- Instructions for the task:
An exact restatement is required. Cover only the lines of the records from the first through the line with "Task: Click the Save All icon", and skip pictures.

- Dataset:
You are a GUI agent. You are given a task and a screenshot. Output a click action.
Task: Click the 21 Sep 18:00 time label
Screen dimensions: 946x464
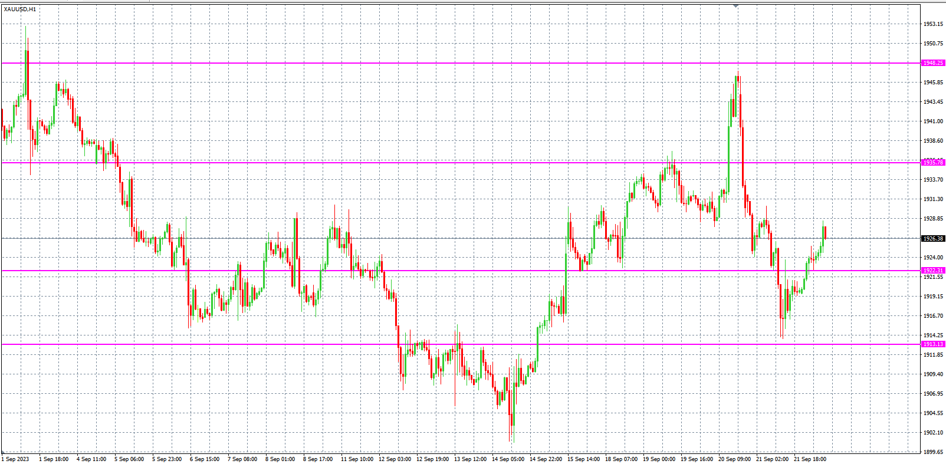click(810, 459)
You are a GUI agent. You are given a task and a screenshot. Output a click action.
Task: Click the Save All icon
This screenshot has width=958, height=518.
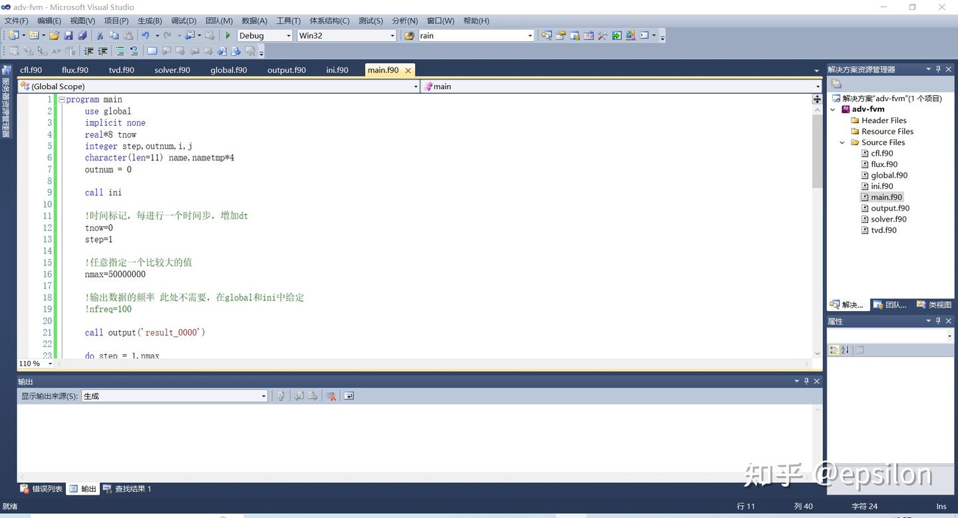pyautogui.click(x=82, y=35)
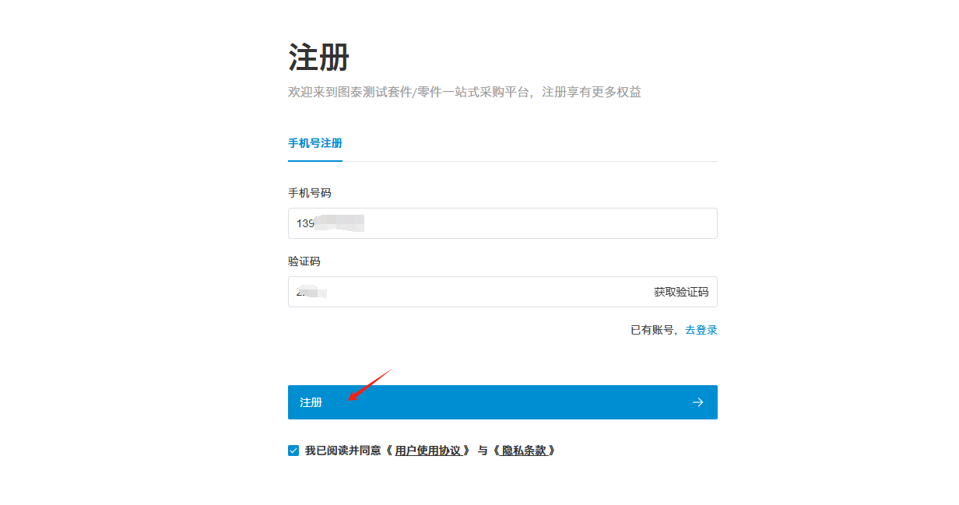Click the 与 text between the agreement links

coord(482,451)
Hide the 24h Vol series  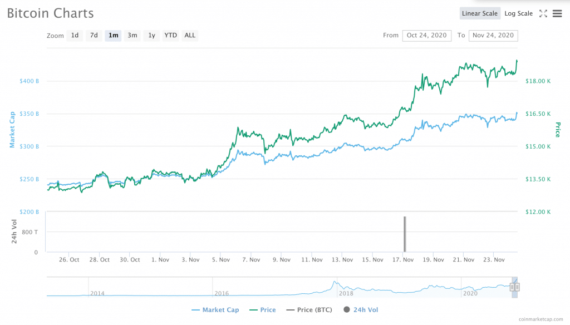click(x=361, y=309)
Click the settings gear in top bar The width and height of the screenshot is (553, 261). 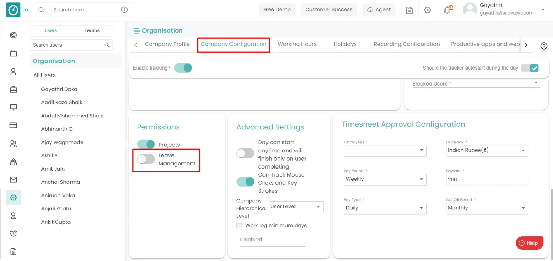point(428,10)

- Answer section:
You are a GUI agent. You are given a task and a screenshot. Output a click action.
Task: Click the 21 Sep 18:00 time label
Screen dimensions: 946x464
click(810, 459)
You are a GUI agent. You are given a task and a screenshot. Output a click action.
Task: Click the Save All icon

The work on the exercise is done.